WHAT YOU HAVE TO DO =
Excluding images, repeat the data exactly as given.

RECORDS SUPPLIED =

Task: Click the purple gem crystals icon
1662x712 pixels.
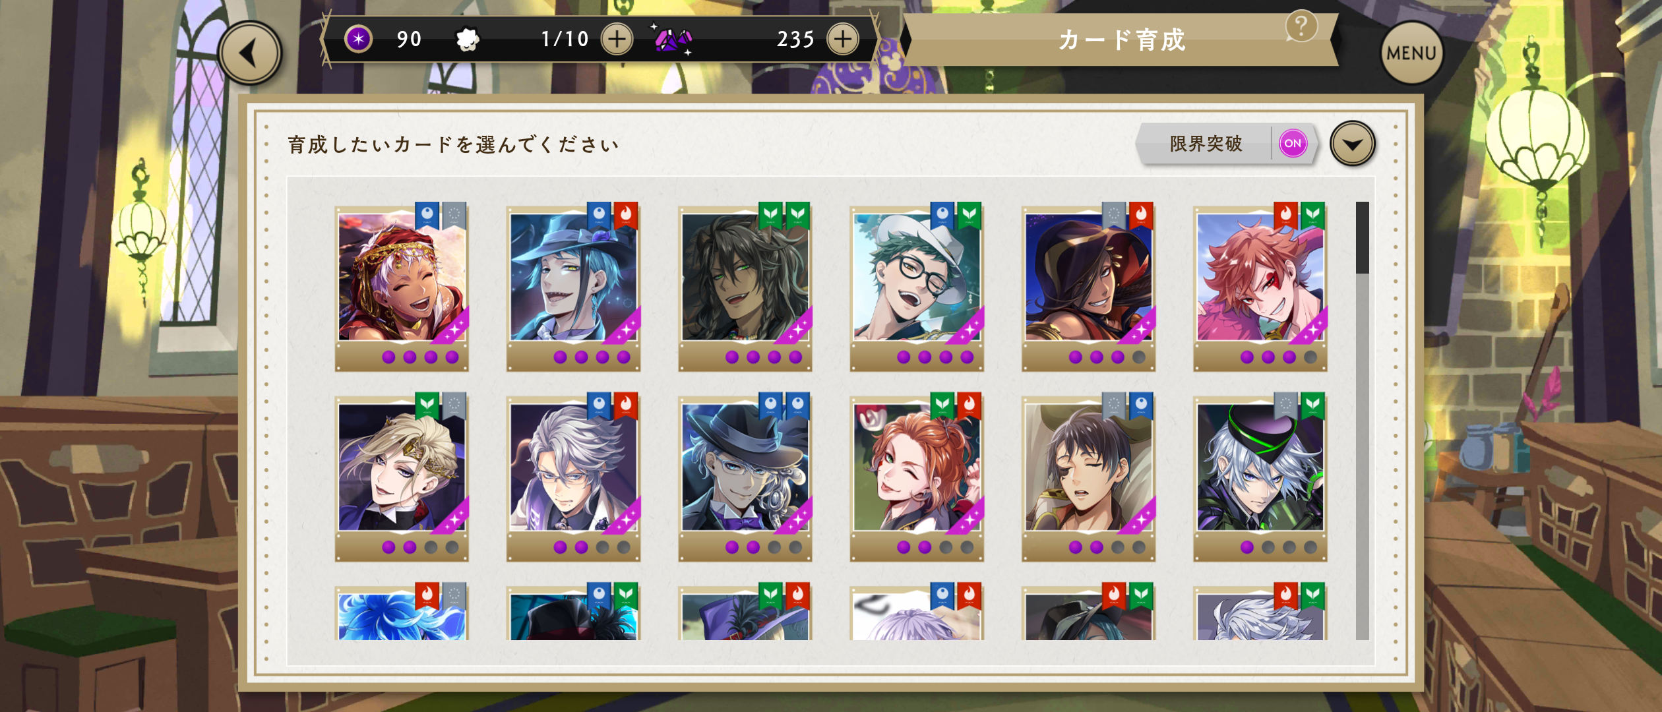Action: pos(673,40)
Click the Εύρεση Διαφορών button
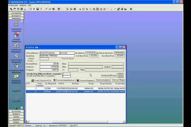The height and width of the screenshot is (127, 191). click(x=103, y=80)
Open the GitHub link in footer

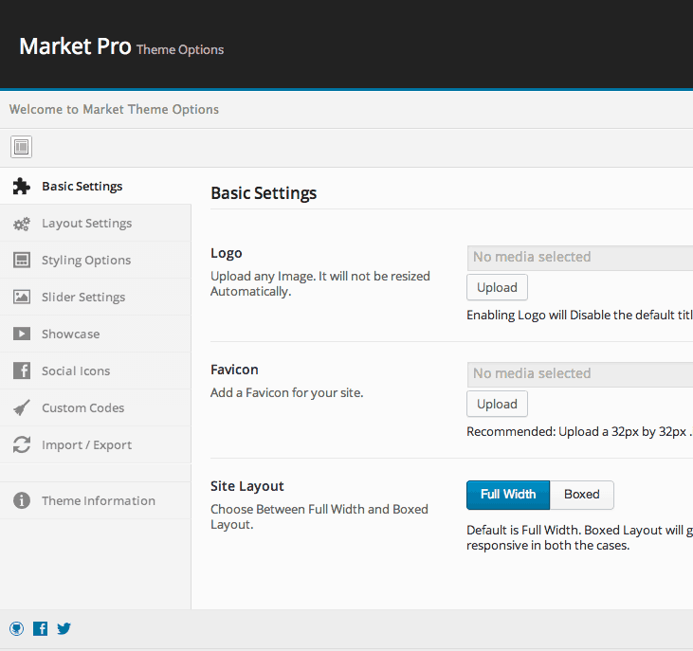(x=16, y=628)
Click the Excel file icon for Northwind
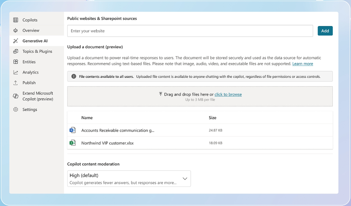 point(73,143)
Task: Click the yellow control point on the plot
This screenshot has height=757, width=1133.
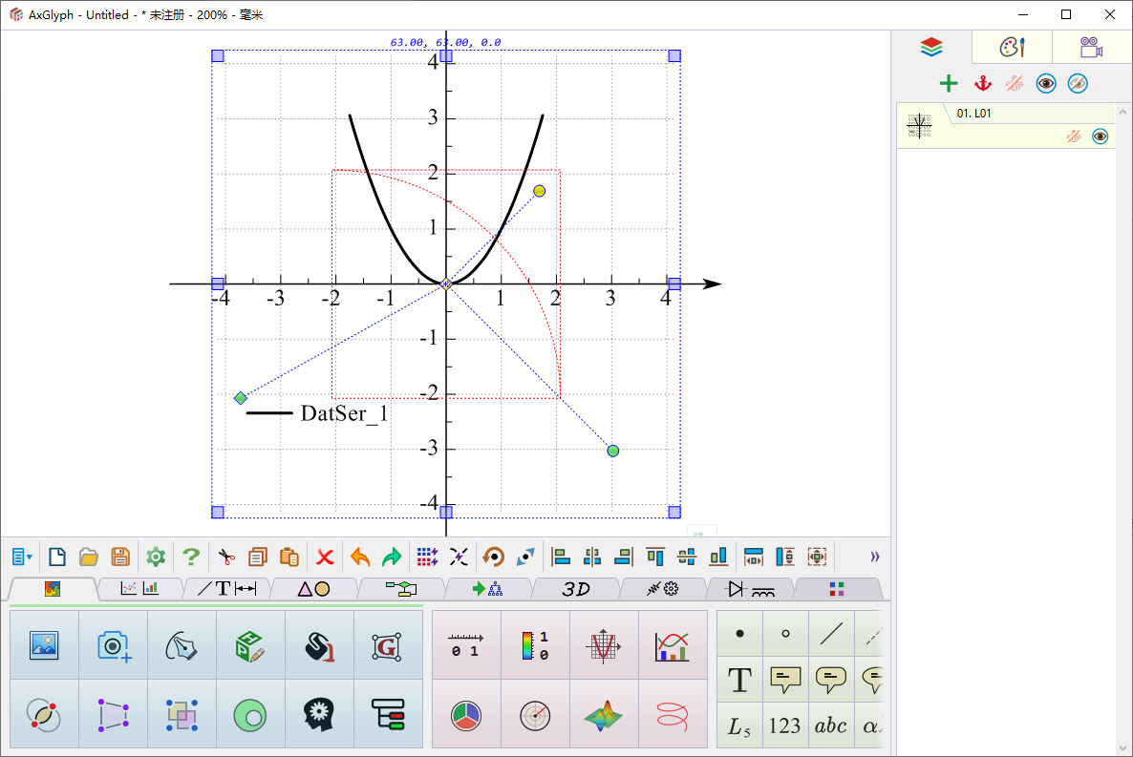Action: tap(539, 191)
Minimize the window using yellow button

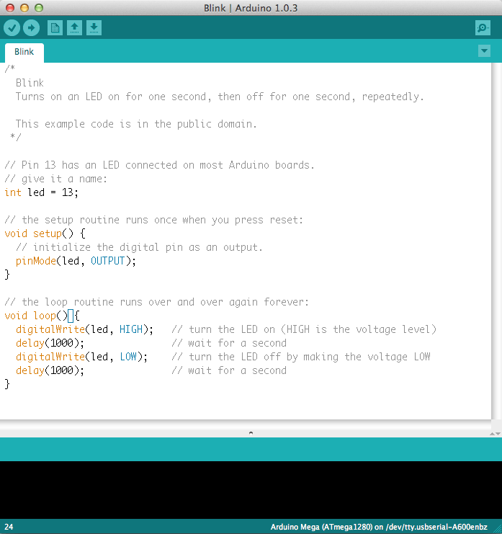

EXERCISE RESULT =
Task: Click the purple gem crystals icon
1662x712 pixels.
Action: pos(673,40)
Click the Εύρεση Διαφορών button
The height and width of the screenshot is (127, 191). click(x=103, y=80)
Open the GitHub link in footer

(x=16, y=628)
Click the Excel file icon for Northwind
 point(73,143)
Task: Click the yellow control point on the plot
This screenshot has height=757, width=1133.
Action: tap(539, 191)
Minimize the window using yellow button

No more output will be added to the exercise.